Source text.
We were aware of other work that was going on, particularly in Australia, under Graeme Clark who devised a multi-electrode system. They found that when they tried to stimulate different electrodes all at once, there was just cacophony, because the pulses reinforced and cancelled each other. So they devised a system that sent a pulse to one electrode, then there would be a brief “radio silence” to allow the current to drain away and another stimulating it. It seemed to work pretty well, and the device has become the most popular cochlear implant today.
But I've always felt that method was unnecessarily complex because, working with our patients, we found that when you stimulate just one electrode and put in amplitude-modulated current you can hear quite well. Basically, one system is very complex with multi-electrodes. The other is relatively simple, and so it's also much cheaper.
Dr. Zeng: When was the last time you saw Dr. Clark?
Dr. House: He came to Los Angeles once [after 3M took over but before they stepped out], and that was the only time he visited with me. We also met at a couple of meetings but never kept in touch.
Dr. Zeng: There was other exciting work going on at that time. Can you describe what it was like at that time? Was it fun?
Dr. House: It was. Blair Simmons at [Stanford], [Robin] Michelson at UCSF, and I formed a cochlear implant study group. Each of us contributed certain things, and we'd have meetings, at least once a year, usually at Stanford.
Simmons felt that the best system was to actually put the electrode in the internal auditory canal adjacent to the eighth nerve, or the hearing part of the eighth nerve. That wasn't highly successful because they had serious spinal fluid leak, and extra-cochlear devices have never shown that they can achieve good percept.
Dr. Zeng: What about [Ingeborg and Erwin] Hochmair in Austria?
Dr. House: I'm not very familiar with their work. But they have been doing cochlear implants, and I guess they're distributing their device, called Med-El.
Dr. Zeng: What was your relationship to the Doyle brothers?
Dr. House: This was very, very early, before I started working with Jack Urban. James Doyle was an electrical engineer and [John was a neurosurgeon]. They felt that the problem wasn't in the surgery but in engineering. I never patented the implant so that the world could benefit from it freely. Without my knowing it, they started a company using the work I had started, then they began to publicize so that people could invest in their company. I considered [that] ethically questionable because they just didn't have any results at that time. So I stopped working with them. They were not involved in the system.
Dr. Zeng: What happened to Jack Urban?
Dr. House: He had pancreatic cancer, and passed away in 1985. I miss Jack a lot because he was a dear friend and highly skilled engineer. Working together, we devised a lot of accessories for operating the Zeiss microscope, such as adaptation of 16-mm film and TV cameras. He was very instrumental in the development of the microscope to a point where it was a practical system for microsurgical procedures and teaching.3 The microscope is now widely used by doctors around the world.

Directions for this task. Copy the stretch of the cochlear implant interview from "Dr. Zeng: What happened" through "around the world." word for word.

Supplied material.

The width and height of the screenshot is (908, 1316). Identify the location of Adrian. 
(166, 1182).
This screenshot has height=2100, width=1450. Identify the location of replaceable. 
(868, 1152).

Result for this exercise.
Dr. Zeng: What happened to Jack Urban?
Dr. House: He had pancreatic cancer, and passed away in 1985. I miss Jack a lot because he was a dear friend and highly skilled engineer. Working together, we devised a lot of accessories for operating the Zeiss microscope, such as adaptation of 16-mm film and TV cameras. He was very instrumental in the development of the microscope to a point where it was a practical system for microsurgical procedures and teaching.3 The microscope is now widely used by doctors around the world.